1 – Editeurs, E. Bavoux et A. François. (G.A.)

 

 

 

 

 

à M. de Cideville.

 

4 Février 1765.

 

 

          J’ai été quelque temps aveugle, mon cher et ancien ami, et à présent j’ai le quart de mes deux yeux. C’est avec ce quart que mon cœur tout entier vous écrit. Vous faites un bel éloge du jour de l’an, mais je vous aime toute l’année, et tous les jours sont pour moi les calendes de janvier.

 

          Il est très vrai que le gâteau des rois est une cérémonie païenne ; mais quel usage ne l’est pas ? Processions, images, encens, cierges, mystères, tout, jusqu’à la confession, est pris dans l’antiquité.

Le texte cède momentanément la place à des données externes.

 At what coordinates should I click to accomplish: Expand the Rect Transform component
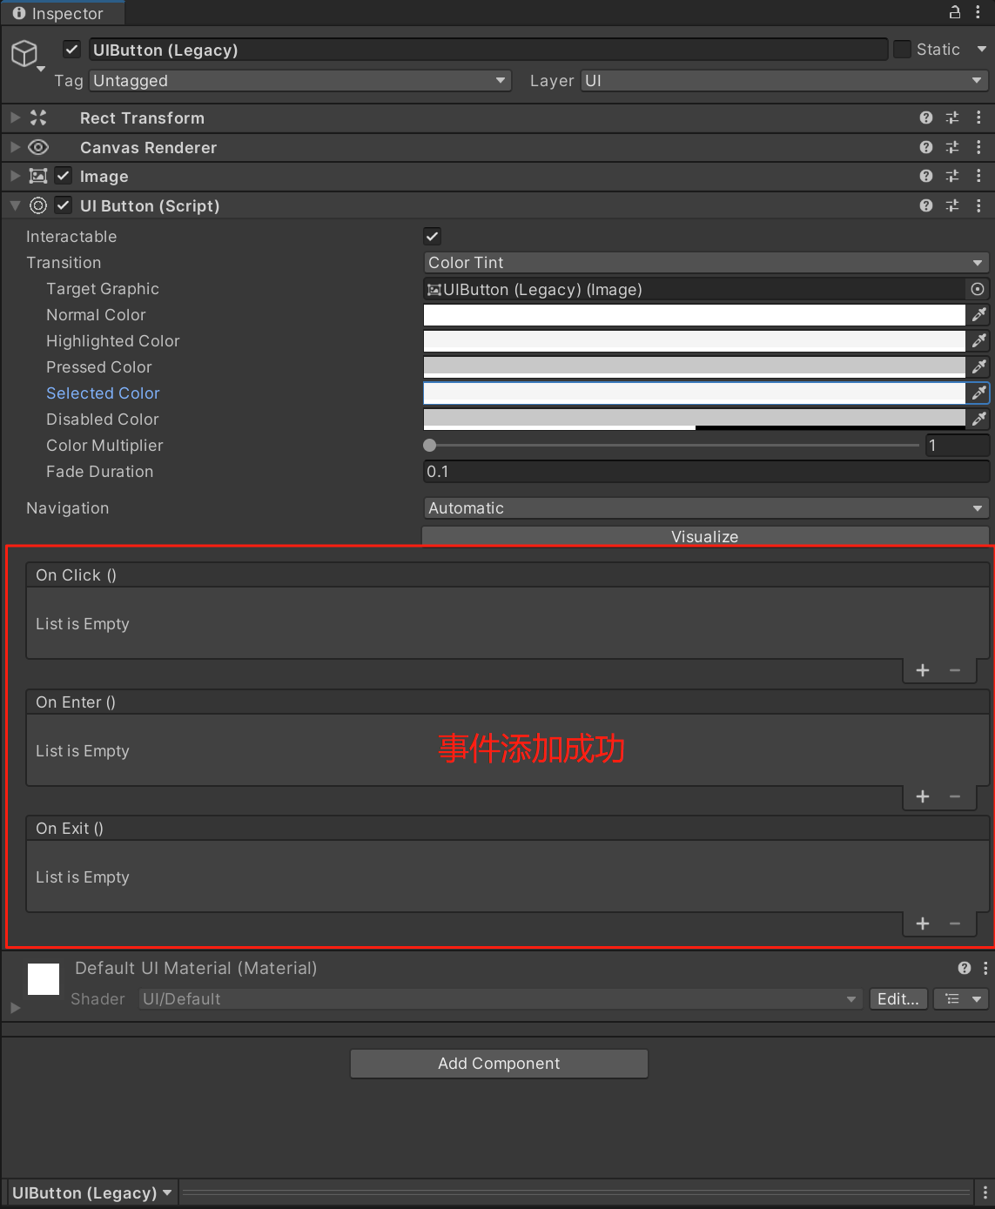pyautogui.click(x=14, y=118)
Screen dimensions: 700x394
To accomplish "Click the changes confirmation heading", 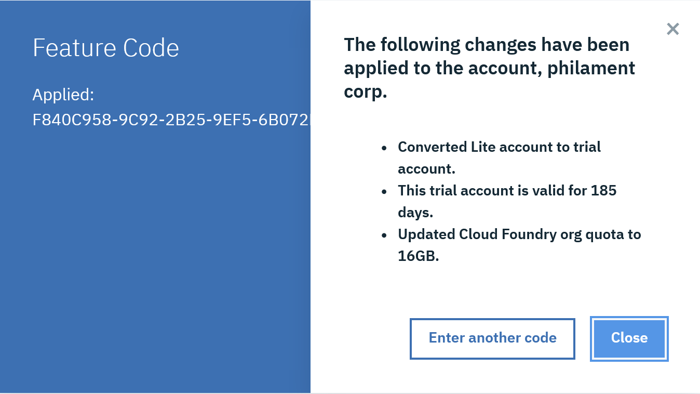I will pyautogui.click(x=489, y=68).
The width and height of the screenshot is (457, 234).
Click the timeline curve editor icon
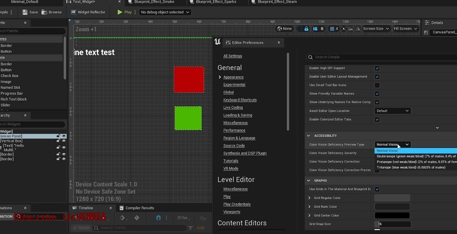click(x=203, y=218)
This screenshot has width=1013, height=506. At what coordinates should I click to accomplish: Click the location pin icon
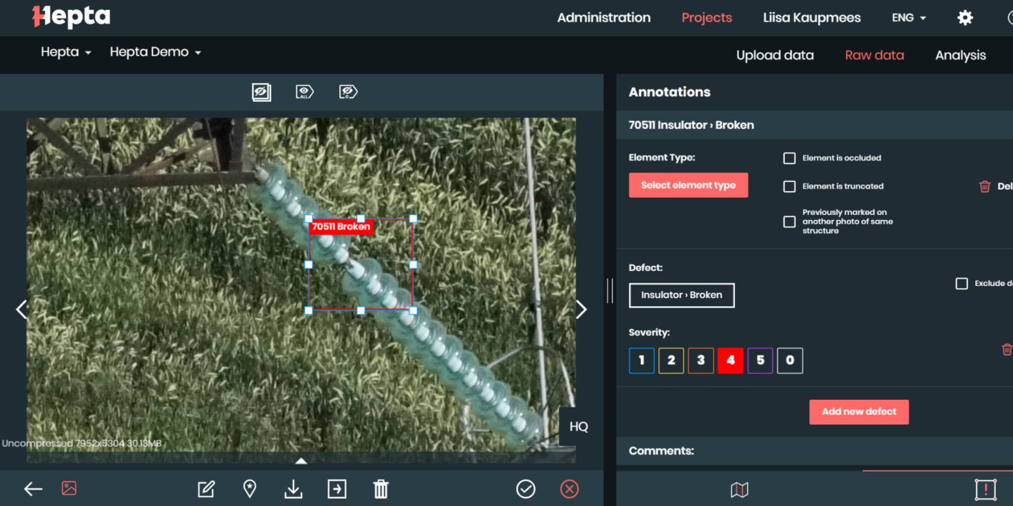point(250,489)
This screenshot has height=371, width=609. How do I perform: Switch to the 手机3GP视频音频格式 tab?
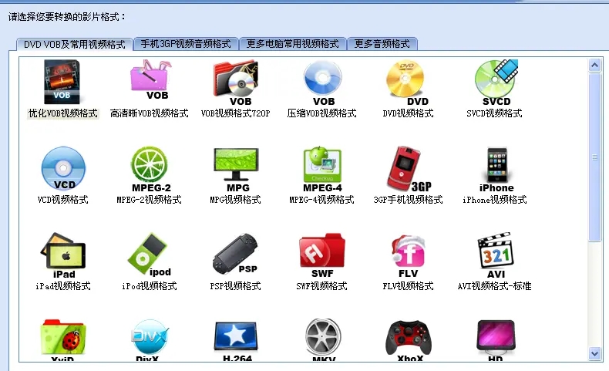pyautogui.click(x=185, y=44)
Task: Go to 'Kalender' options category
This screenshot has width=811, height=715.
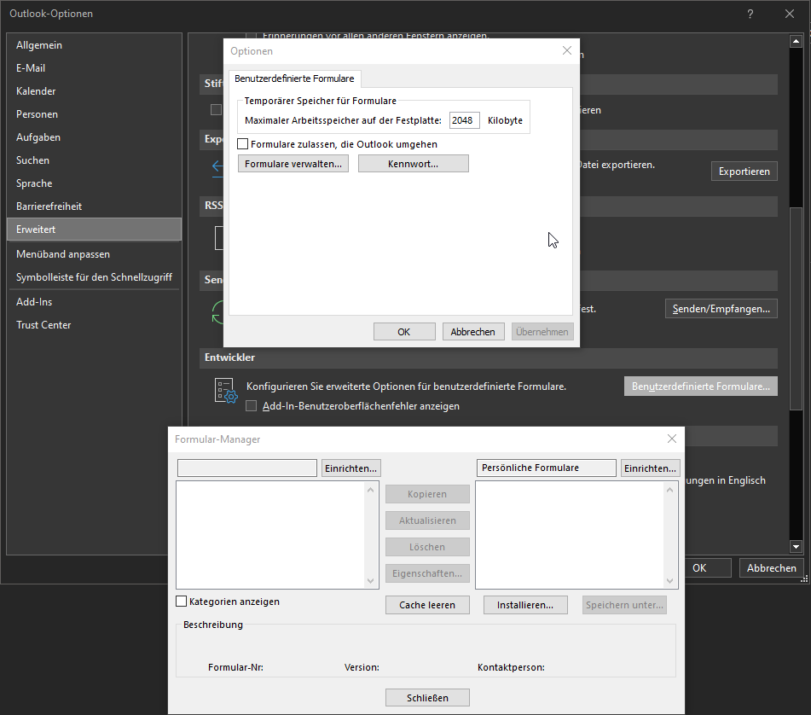Action: coord(36,91)
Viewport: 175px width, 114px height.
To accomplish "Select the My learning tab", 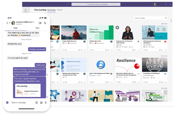I will pyautogui.click(x=51, y=10).
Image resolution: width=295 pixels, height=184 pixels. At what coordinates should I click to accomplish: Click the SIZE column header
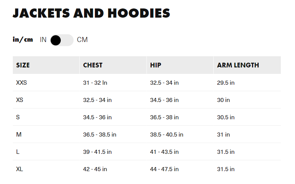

Les Welches n’ont rien à eux en propre, pas même le Cid, qui est tout entier de deux auteurs espagnols ; par même le Soyons amis, Cinna (1), qui est de Sénèque. Je ne connais guère que le Qu’il mourût et le cinquième acte de Rodogune qui soient de l’invention du grand Corneille. Ni les Fables, ni les Contes de La Fontaine, ni l’Art poétique, ne sont nés chez nous ; presque toutes nos beautés et nos sottises sont d’après l’antique. Nous sommes venus trop tard en tout. A peine commençons-nous à ouvrir les yeux en physique, en finance, en jurisprudence, et même dans la discipline militaire : aussi avons-nous été battus et ruinés ; mais l’opéra-comique console de tout.

 

          Vous renoncez donc à Paris pour cet hiver, mon cher ami : et moi j’y ai renoncé depuis quinze ans pour le reste de ma vie, et je compte n’avoir véritablement vécu que dans la retraite. On parle à Paris, et on ne pense guère ; la journée se passe en futilités : on ne vit point pour soi, on y meurt oublié sans avoir vécu. Peut-être, du temps d’Andromaque, d’Iphigénie, de Phèdre, des belles fêtes de Louis XIV, d’Armide et du passage du Rhin, Paris méritait la curiosité d’un honnête homme. Mais les temps sont un peu changés : les billes de confession, le Serrurier, le Maréchal (2), les deux vingtièmes, le réquisitoire sur l’inoculation, ne méritent pas le voyage.

 

          D’Alembert a fait un petit livre sur la destruction des jésuites ; c’est presque le seul ouvrage marqué au bon coin depuis trente ans. Il est plus philosophe que les Provinciales, et peut-être aussi ingénieux. Ce d’Alembert n’est pas Welche, c’est un vrai Français.

 

          Vivez, mon cher ami, et comptez que vous n’êtes pas plus aimé vers la rivière de Seine que vers les Alpes. V.